The push comes at a time when a number of Republican-led states have passed laws tightening rules around voting, particularly mail ballots. Democrats have sounded the alarm about the new hurdles to voting, comparing the impact on minorities to the disenfranchisement of Jim Crow laws, but they have struggled to unite behind a strategy to overcome near-unanimous Republican opposition in the Senate.

The new House bill, known as H.R. 4, is named after Georgia congressman and civil rights leader John Lewis, who died last year.

Sewell announced the introduction of the bill in front of the Edmund Pettus Bridge in Selma, Alabama, where Lewis was beaten during a civil rights march in 1965. The Voting Rights Act was signed into law a few months later.

“We’re not looking to punish or penalize anyone. This is about restoring equal access to the ballot box. It’s about ensuring that Americans know their vote counts and their vote will count at the ballot box,” Sewell said.

The Lewis bill outlines a new, expanded formula that the Department of Justice can use to identify discriminatory voting patterns in states and local jurisdictions. Those entities would then need to get DOJ approval before making further changes to elections. The bill also includes a provision designed to counter the summer's Supreme Court ruling that made it harder to challenge potentially discriminatory voting changes.

A companion bill pushed by Democrats, known as the For the People Act, has stalled in the Senate amid Republican opposition and disagreement among Democrats about whether to change procedural rules in the evenly divided Senate to get it passed.

Democrats have argued both bills are needed to safeguard access to the ballot. They emphasize that the update to the Voting Rights Act would not apply to many voting changes already made by the states. The For the People Act, on the other hand, would create minimum voting standards in the U.S., such as same-day and automatic voter registration, early voting and no-excuse absentee voting. The bill would also change various campaign finance and ethics laws.
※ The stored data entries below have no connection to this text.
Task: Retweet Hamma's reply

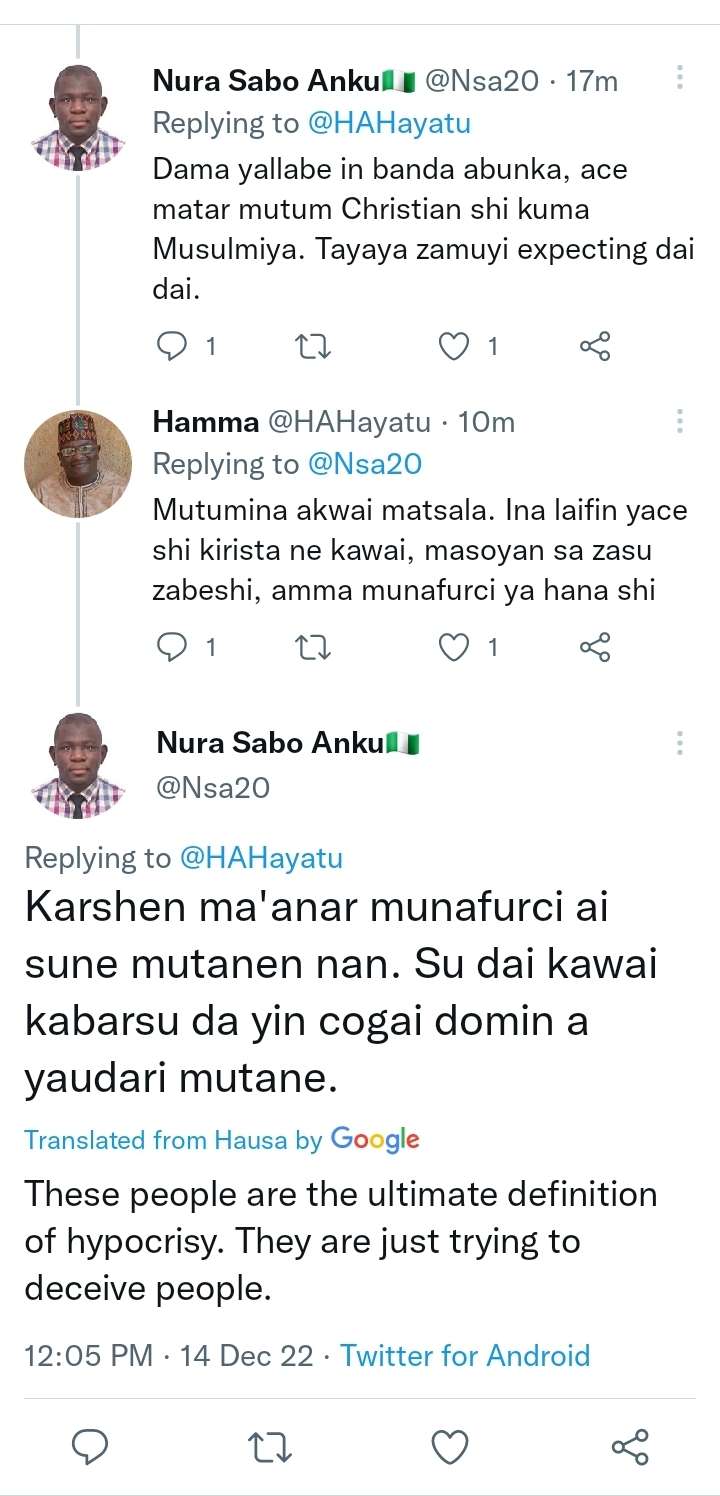Action: [316, 647]
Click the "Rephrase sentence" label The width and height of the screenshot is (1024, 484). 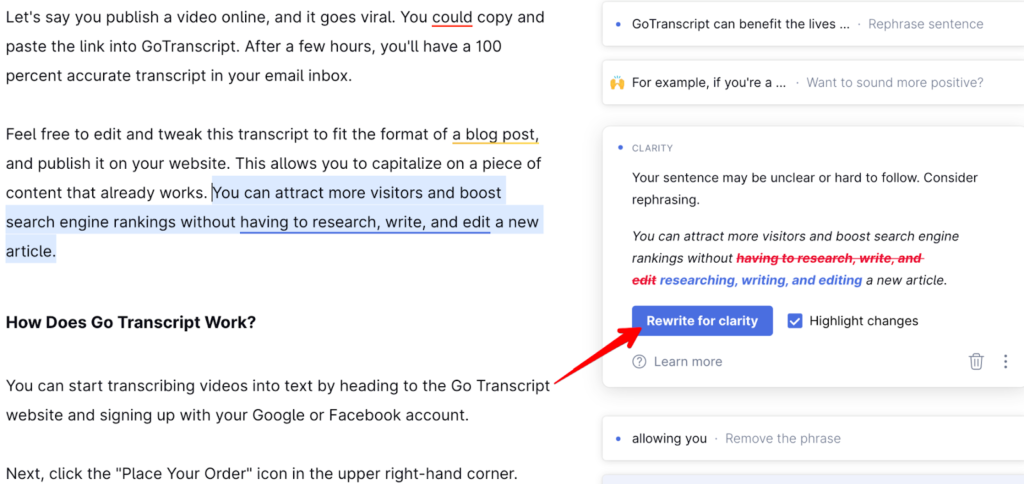pos(925,24)
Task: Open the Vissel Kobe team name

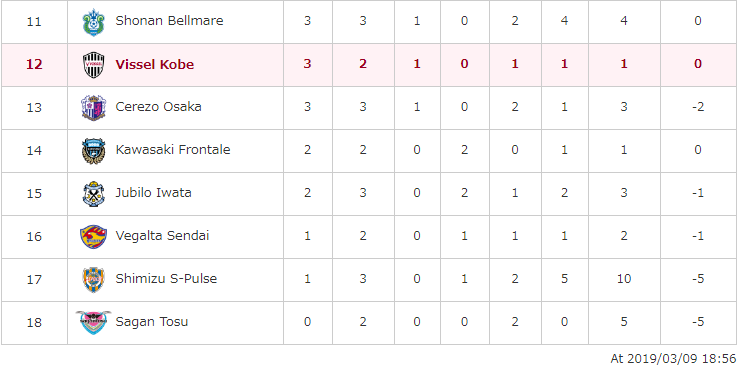Action: click(x=155, y=64)
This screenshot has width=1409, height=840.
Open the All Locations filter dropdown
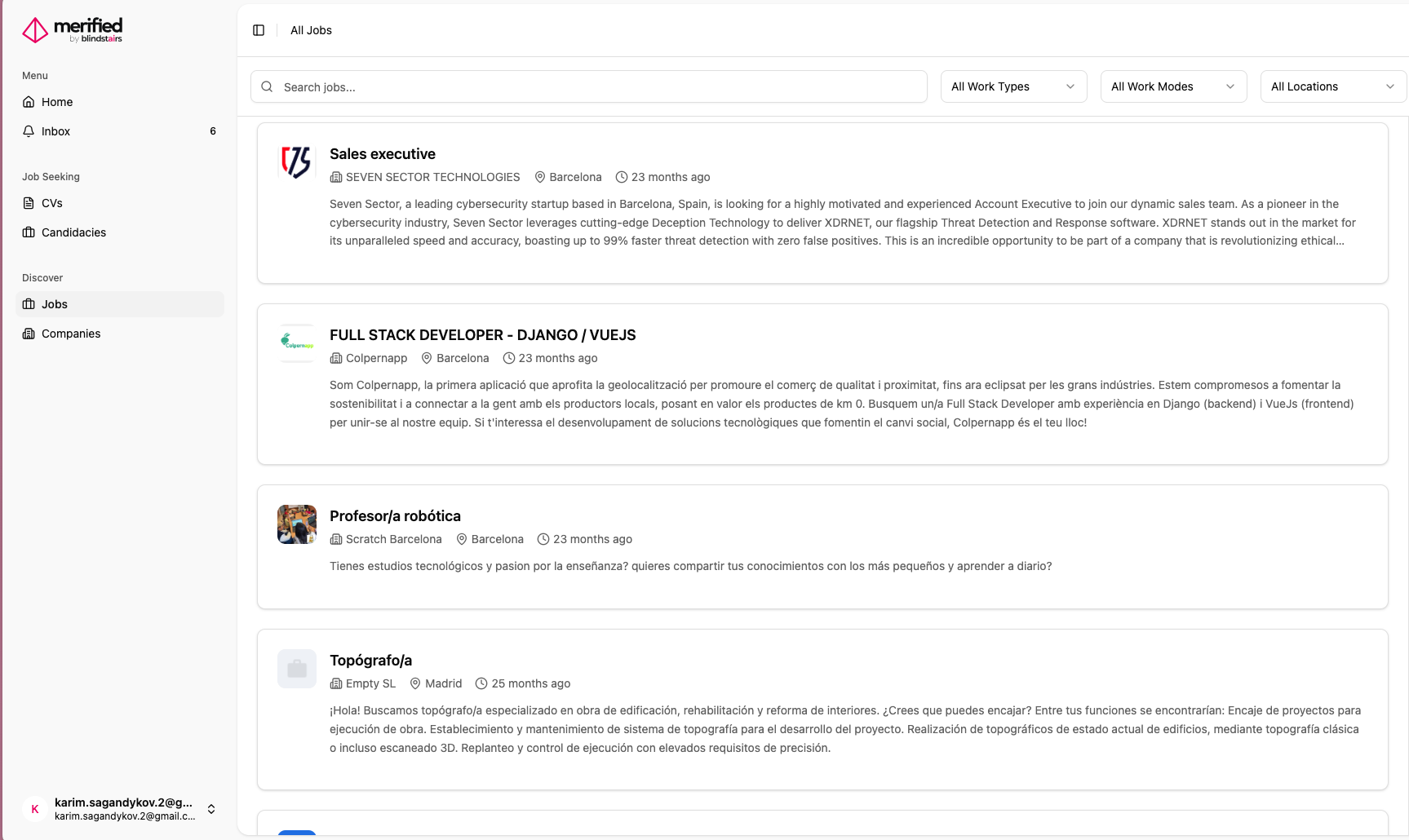[x=1332, y=86]
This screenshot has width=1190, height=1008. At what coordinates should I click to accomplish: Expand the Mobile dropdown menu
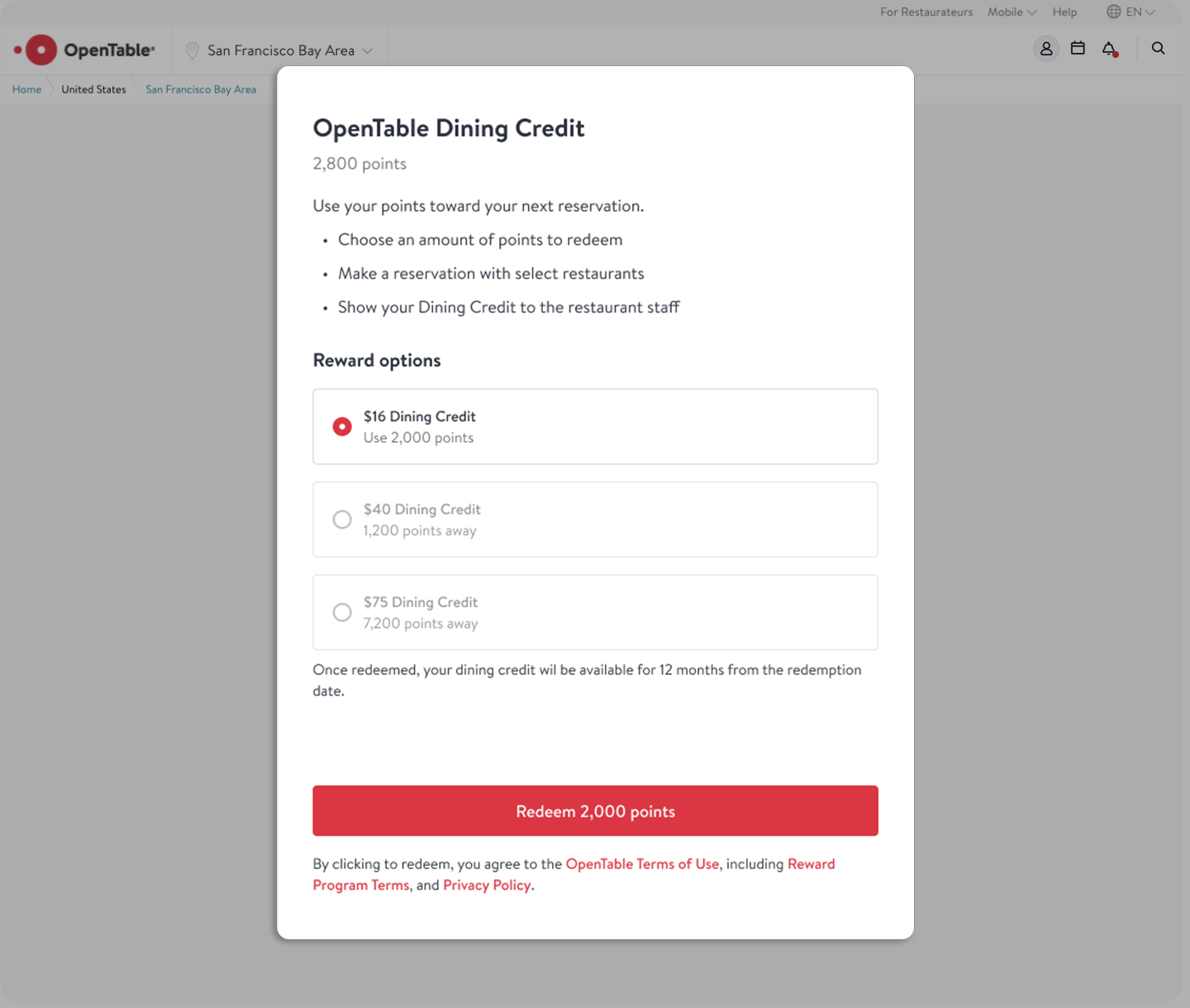1011,12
Senate Democrats have pledged to take up that more expansive bill when they return next month as the first order of business, though it is unclear how they can maneuver around GOP opposition.
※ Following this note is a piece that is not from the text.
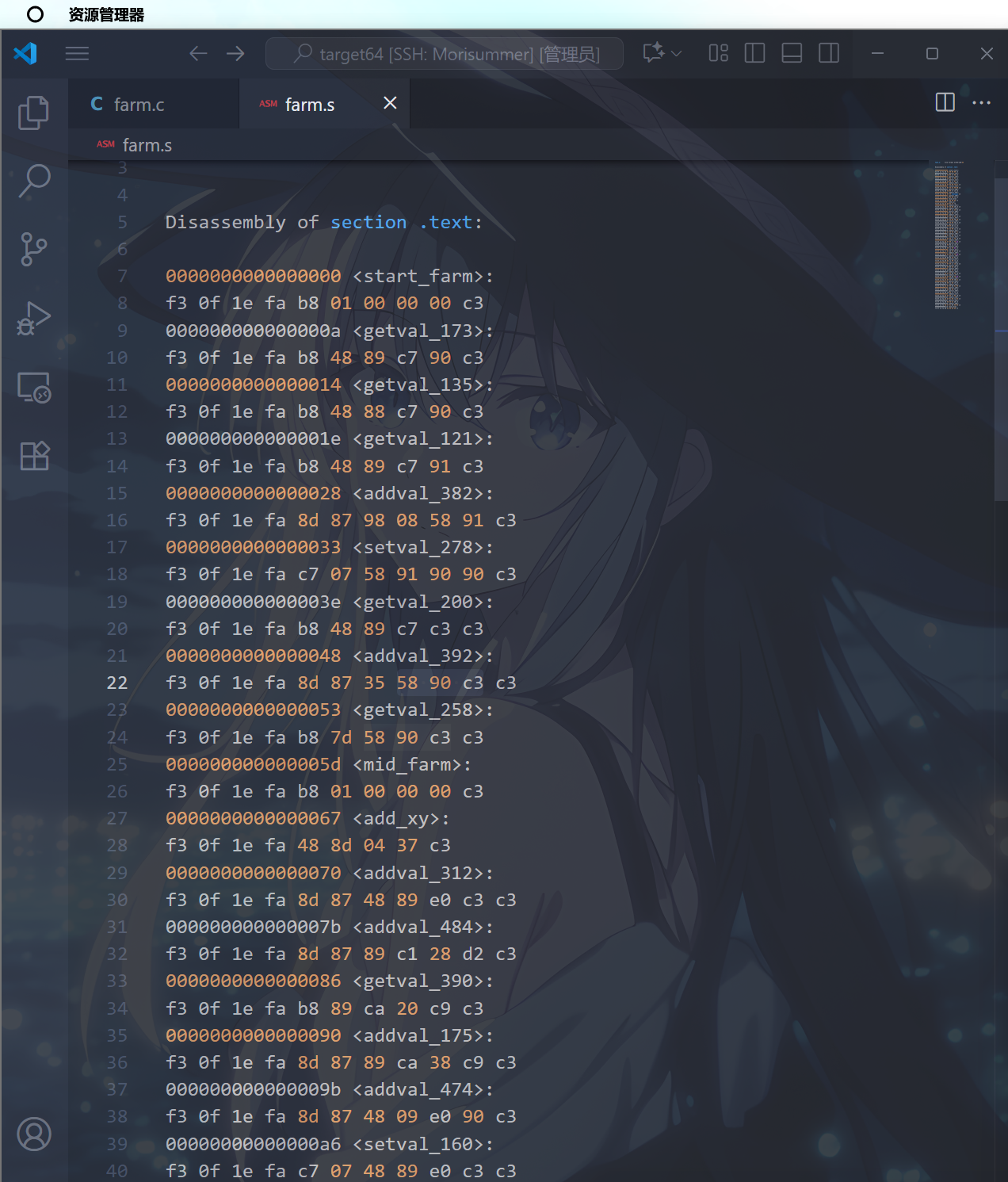
Task: Open the Explorer view in activity bar
Action: [33, 113]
Republicans signaled they'll try to stop the John Lewis Act much as they have the For the People Act. “This bill is a federal power grab and a gift to partisan, frivolous litigators who will use it to manipulate state laws and throw all federal elections into chaos, further undermining voter confidence in fair and accurate elections,” said Jason Snead, executive director of Honest Elections Project Action, a conservative advocacy group.

Voting rights groups have been putting pressure on Democrats to eliminate or change the filibuster rules in the Senate, which requires 60 votes to proceed with most legislation, to get around the broad GOP opposition to the bills. That partisan opposition leaves Democrats well short of the needed support to advance them in the 50-50 Senate.

At least two Democratic senators, Kyrsten Sinema of Arizona and Joe Manchin of West Virginia, have said they oppose eliminating the filibuster though discussions are ongoing about potential changes to the rules.

Groups that back the voting measures are planning marches in several cities on Aug. 28 to call on the Senate to remove the filibuster rule.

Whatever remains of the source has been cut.